- Opening Delimiter -

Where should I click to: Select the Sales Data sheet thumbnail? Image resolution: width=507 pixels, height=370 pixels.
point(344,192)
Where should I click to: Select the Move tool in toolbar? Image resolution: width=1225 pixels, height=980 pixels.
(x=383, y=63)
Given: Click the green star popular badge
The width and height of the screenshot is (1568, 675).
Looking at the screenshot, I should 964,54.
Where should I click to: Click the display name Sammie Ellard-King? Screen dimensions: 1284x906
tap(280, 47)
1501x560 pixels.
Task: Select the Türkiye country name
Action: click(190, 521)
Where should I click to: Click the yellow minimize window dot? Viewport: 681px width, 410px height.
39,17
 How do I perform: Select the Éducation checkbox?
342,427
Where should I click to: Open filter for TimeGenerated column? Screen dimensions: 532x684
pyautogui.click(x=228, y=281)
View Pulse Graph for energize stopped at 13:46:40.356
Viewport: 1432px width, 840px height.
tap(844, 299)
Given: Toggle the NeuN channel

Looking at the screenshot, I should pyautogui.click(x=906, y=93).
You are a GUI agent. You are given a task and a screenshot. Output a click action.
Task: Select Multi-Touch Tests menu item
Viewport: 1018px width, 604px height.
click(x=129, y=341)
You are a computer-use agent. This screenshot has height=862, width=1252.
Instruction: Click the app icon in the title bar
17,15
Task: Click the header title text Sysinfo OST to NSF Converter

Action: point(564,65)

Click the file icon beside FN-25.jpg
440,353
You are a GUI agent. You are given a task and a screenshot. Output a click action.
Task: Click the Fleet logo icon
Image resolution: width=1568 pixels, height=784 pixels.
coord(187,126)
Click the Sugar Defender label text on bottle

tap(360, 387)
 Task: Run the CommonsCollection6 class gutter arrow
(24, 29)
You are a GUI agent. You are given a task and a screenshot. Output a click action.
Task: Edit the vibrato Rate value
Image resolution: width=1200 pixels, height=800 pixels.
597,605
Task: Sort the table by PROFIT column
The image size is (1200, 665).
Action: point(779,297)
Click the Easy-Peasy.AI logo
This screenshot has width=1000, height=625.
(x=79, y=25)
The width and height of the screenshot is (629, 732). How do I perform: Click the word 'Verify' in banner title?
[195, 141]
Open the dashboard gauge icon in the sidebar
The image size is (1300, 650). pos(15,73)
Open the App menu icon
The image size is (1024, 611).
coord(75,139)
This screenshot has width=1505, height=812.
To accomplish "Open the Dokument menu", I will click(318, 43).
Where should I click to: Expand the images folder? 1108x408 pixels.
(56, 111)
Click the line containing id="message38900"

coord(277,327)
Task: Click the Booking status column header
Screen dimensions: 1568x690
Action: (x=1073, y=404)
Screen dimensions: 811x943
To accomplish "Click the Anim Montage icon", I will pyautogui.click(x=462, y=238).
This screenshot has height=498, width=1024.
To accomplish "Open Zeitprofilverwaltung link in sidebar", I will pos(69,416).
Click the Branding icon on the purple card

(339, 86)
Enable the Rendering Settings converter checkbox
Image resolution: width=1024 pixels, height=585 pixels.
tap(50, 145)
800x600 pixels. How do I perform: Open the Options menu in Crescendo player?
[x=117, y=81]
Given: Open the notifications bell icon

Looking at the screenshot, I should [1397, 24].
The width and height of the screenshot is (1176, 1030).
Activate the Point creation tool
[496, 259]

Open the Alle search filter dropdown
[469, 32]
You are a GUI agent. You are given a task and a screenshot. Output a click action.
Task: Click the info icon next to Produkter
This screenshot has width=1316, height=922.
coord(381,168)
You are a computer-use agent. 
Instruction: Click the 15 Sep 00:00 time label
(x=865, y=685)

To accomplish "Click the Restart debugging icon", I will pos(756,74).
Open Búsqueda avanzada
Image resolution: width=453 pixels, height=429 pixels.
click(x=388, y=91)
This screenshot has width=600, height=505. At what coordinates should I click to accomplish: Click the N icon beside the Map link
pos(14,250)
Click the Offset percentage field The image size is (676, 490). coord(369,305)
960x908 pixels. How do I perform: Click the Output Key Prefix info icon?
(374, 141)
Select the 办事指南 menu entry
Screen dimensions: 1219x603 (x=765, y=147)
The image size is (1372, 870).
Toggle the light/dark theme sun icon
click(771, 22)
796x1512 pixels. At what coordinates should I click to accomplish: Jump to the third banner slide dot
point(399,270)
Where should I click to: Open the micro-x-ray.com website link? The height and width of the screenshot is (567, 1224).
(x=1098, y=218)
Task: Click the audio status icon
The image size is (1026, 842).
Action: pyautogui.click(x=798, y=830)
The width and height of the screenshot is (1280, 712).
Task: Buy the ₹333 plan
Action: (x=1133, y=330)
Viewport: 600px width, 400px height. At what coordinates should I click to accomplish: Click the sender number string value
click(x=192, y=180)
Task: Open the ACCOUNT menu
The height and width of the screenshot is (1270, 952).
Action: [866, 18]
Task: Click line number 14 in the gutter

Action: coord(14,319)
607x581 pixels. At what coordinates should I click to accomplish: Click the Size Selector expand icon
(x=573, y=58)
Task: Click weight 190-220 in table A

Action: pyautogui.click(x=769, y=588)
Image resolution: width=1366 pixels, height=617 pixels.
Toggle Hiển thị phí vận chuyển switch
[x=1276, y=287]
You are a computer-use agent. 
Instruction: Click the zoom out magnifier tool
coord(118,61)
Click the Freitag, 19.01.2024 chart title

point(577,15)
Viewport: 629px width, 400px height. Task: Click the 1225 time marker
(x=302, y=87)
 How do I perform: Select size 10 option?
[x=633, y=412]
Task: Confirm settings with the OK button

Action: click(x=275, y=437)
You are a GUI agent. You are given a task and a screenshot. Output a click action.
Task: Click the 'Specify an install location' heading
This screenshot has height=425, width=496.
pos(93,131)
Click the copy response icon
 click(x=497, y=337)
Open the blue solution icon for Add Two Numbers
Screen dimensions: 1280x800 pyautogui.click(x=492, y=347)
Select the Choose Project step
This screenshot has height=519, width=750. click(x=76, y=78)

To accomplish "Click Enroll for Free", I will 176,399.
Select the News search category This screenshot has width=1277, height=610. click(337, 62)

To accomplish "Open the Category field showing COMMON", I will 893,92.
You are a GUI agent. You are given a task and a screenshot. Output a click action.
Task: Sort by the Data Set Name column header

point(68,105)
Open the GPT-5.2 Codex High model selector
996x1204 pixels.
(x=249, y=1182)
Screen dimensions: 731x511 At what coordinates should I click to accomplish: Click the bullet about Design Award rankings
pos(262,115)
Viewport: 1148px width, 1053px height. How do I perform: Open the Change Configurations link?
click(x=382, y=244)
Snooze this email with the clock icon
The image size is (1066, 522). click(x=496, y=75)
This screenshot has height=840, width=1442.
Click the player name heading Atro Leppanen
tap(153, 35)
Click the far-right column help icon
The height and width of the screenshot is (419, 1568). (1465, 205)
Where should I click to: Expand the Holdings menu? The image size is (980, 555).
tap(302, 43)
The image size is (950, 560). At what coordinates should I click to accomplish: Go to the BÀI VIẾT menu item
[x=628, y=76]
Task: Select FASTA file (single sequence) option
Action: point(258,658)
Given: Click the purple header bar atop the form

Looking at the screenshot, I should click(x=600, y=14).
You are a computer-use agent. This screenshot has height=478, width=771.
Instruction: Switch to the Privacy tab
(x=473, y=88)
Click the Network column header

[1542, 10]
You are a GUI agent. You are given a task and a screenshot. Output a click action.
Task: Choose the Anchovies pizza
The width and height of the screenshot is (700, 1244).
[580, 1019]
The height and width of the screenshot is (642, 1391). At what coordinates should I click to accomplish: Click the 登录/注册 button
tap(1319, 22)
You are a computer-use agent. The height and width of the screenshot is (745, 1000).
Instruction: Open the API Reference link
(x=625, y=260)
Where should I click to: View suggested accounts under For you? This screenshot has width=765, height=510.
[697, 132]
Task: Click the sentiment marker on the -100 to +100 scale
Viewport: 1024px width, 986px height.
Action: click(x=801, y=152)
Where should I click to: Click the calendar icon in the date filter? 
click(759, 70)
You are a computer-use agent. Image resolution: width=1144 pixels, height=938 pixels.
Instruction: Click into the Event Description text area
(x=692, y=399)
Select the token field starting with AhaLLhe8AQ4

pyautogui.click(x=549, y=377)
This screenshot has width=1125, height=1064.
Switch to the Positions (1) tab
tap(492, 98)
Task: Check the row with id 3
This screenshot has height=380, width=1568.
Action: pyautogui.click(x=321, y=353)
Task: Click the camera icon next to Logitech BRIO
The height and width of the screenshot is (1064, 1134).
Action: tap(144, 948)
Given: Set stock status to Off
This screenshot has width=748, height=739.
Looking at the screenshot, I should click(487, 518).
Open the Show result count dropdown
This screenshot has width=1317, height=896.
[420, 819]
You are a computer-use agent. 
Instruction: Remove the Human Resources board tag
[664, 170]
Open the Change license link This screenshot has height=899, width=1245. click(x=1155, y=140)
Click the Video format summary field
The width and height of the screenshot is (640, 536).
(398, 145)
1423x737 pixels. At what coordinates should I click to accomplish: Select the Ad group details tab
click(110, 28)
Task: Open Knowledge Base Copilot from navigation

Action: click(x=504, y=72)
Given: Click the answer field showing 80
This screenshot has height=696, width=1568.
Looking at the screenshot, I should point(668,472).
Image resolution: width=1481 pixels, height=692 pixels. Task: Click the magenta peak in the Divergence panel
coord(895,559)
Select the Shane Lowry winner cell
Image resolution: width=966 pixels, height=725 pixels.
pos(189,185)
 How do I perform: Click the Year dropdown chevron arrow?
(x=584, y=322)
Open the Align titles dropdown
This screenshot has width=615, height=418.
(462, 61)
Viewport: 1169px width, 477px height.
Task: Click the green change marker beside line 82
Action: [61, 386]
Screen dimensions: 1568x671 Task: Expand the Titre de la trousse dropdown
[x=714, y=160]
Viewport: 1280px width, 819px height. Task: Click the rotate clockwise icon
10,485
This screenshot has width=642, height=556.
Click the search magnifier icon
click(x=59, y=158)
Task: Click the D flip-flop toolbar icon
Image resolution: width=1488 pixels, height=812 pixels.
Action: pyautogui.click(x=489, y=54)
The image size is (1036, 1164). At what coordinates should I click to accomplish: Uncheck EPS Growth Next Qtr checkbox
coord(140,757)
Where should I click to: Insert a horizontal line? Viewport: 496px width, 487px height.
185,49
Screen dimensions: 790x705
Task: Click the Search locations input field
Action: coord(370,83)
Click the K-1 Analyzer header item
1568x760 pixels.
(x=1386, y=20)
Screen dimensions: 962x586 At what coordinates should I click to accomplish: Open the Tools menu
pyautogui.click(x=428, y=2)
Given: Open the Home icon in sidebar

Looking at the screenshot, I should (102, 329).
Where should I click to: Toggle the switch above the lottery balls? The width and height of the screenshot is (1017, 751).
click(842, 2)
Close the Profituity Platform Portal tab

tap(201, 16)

- Closing Delimiter -

Task to complete »
Return every line from the entries that holds the string "logo".

Answer section »
Task: Click the Fleet logo icon
Click the Easy-Peasy.AI logo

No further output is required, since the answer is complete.